By Luc Cohen
NEW YORK (Reuters) -The jury in Ghislaine Maxwell's sex abuse trial began deliberating on Monday over whether the British socialite set up teenage girls to have sexual encounters with Jeffrey Epstein or if she is a scapegoat for the late financier.
Maxwell, 59, is accused of recruiting and grooming four teenage girls for Epstein between 1994 and 2004. Those accusers, now women in their 30s or 40s, said in emotional and explicit testimony that Maxwell made touching Epstein feel normal to them - and said she sometimes touched their bodies herself.
On trial for three weeks in federal court in Manhattan, Maxwell has pleaded not guilty to charges of sex trafficking and other crimes. Epstein killed himself in a jail cell in 2019 at the age of 66 while awaiting trial on sex abuse charges.
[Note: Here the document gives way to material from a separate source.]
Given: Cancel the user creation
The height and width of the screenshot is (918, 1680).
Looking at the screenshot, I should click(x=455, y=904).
"Your function is to weigh the evidence in the case and to determine whether or not the government has proved that Ms. Maxwell is guilty beyond a reasonable doubt," U.S. District Judge Alison Nathan instructed 12 jurors and five alternates before deliberations began.
Jurors deliberated for just under an hour on Monday and will resume deliberations on Tuesday.
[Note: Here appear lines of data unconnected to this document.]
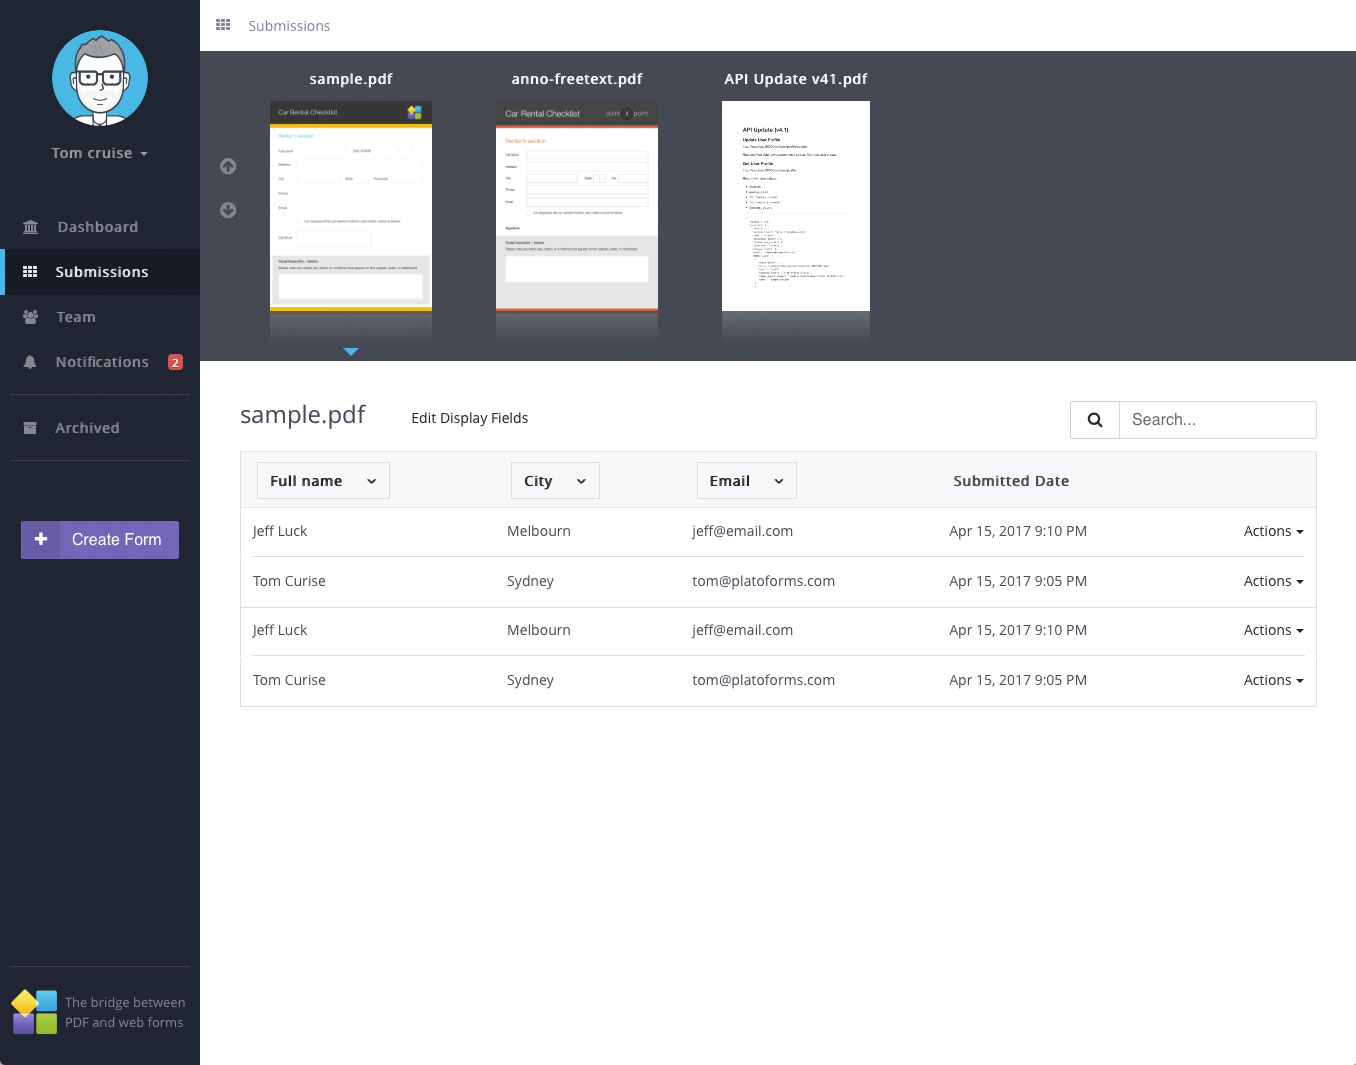Click the down arrow carousel icon
The image size is (1356, 1065).
coord(228,210)
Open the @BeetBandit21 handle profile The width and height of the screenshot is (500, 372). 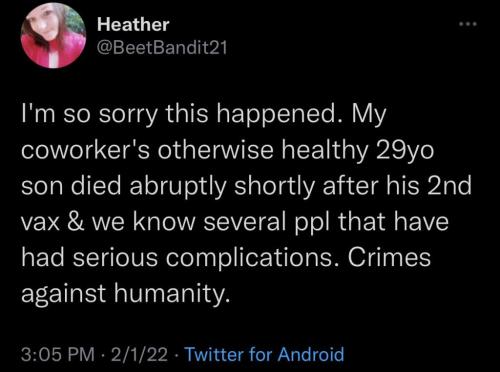[162, 48]
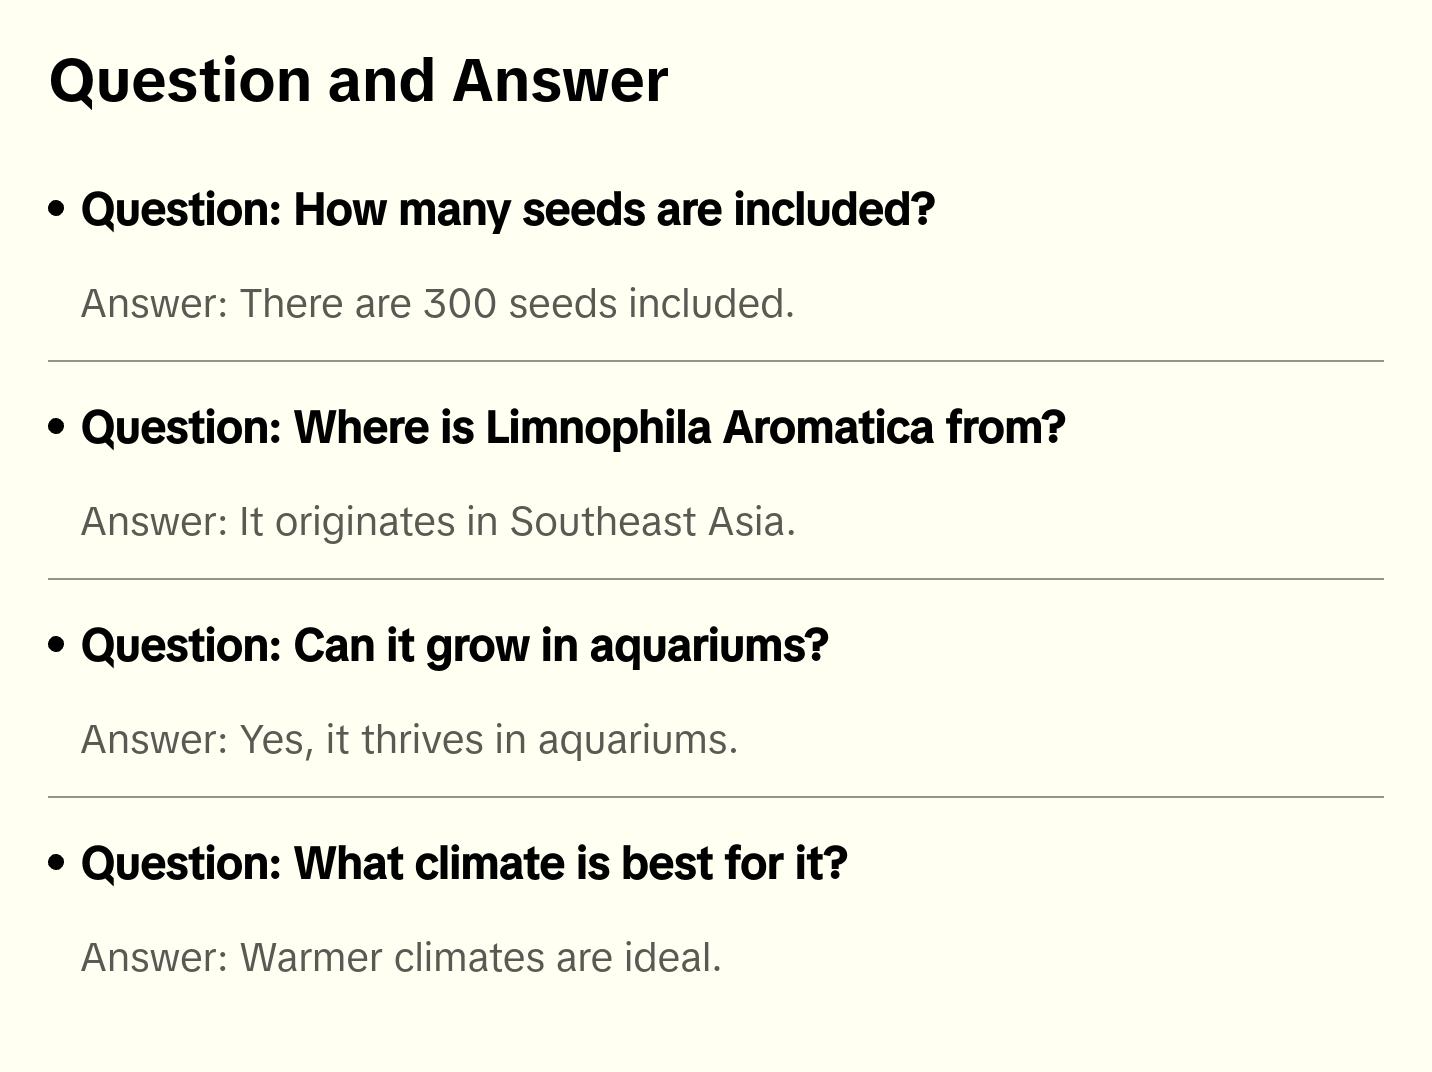Click the bullet beside the seeds question
The width and height of the screenshot is (1432, 1072).
[x=57, y=209]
Earlier on Monday, prosecutor Alison Moe said in her closing argument that Maxwell was Epstein's "partner in crime." She said Maxwell, a onetime girlfriend and employee of Epstein's, saw helping Epstein abuse underage girls as a means to maintain her opulent lifestyle.
Moe argued that Maxwell's presence made young girls feel comfortable spending time with Epstein. Otherwise, receiving an invitation to be with a middle-aged man would have seemed "creepy" and "set off alarm bells," Moe said.
"Epstein could not have done this alone," Moe said. "When that man is accompanied by a posh, smiling, respectable, age-appropriate woman, that's when everything starts to seem legitimate. And when that woman ... acts like it's totally normal for that man to touch those girls, it lures them into a trap."
Maxwell defense attorney Laura Menninger countered that Maxwell was an "innocent woman" whom prosecutors had targeted because Epstein is no longer alive.
She argued that the women's memories had been corrupted over the decades and said they were motivated by money to implicate Maxwell. All four women said they received millions of dollars from a victims' compensation fund established by Epstein's estate.
The defense repeatedly pressed the women during cross-examinations as to why they did not mention Maxwell during their initial conversations with law enforcement agents about Epstein.
"They all changed their stories when the Epstein victims' compensation fund was opened up," Menninger told the jury. "That should make you hesitate."